ASSIGNED TASK:
Restate word for word the line containing "Instruction: Click the 10 000 ₽ capital value" and all remaining lines of the entries below.

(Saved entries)
*-*-*

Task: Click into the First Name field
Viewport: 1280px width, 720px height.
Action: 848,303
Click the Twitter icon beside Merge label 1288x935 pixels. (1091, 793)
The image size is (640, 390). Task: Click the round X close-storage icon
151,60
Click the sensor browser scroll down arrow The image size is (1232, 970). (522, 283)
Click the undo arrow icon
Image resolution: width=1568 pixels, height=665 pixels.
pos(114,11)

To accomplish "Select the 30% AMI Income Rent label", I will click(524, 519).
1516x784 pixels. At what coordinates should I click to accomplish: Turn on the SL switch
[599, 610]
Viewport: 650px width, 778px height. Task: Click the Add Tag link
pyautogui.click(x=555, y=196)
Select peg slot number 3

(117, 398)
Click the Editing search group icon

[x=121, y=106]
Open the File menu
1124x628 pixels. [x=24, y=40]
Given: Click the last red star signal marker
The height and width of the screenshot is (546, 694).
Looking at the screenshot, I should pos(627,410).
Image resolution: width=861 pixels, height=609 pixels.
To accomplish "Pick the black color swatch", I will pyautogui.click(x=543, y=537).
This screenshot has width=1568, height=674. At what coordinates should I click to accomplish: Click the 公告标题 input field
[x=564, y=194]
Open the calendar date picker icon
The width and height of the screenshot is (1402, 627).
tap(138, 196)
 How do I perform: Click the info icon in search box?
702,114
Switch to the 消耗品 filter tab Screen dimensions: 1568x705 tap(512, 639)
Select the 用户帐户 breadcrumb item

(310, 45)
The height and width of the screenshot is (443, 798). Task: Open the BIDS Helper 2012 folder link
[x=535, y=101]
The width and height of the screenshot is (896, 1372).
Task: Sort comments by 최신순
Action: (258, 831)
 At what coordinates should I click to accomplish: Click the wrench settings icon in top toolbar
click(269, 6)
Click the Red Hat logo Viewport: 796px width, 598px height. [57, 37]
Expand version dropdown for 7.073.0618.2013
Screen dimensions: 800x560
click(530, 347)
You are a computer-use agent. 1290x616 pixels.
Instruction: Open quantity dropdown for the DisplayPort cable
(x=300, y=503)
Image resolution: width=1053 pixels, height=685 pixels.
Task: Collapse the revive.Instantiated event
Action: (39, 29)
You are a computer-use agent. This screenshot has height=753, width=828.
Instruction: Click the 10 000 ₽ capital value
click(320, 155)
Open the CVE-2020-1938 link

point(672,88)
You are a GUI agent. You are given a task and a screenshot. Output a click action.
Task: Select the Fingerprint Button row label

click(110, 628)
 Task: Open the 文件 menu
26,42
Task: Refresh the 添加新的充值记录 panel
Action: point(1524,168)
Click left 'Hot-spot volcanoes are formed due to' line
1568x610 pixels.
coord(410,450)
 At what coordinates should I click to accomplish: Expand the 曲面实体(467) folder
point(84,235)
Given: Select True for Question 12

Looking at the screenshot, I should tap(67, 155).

*-*-*

REPLY TO THE TASK:
Instruction: Click the 10 000 ₽ capital value
click(320, 155)
Open the CVE-2020-1938 link

point(672,88)
You are a GUI agent. You are given a task and a screenshot. Output a click action.
Task: Select the Fingerprint Button row label

click(110, 628)
 Task: Open the 文件 menu
26,42
Task: Refresh the 添加新的充值记录 panel
Action: point(1524,168)
Click left 'Hot-spot volcanoes are formed due to' line
1568x610 pixels.
coord(410,450)
 At what coordinates should I click to accomplish: Expand the 曲面实体(467) folder
point(84,235)
Given: Select True for Question 12

Looking at the screenshot, I should tap(67, 155).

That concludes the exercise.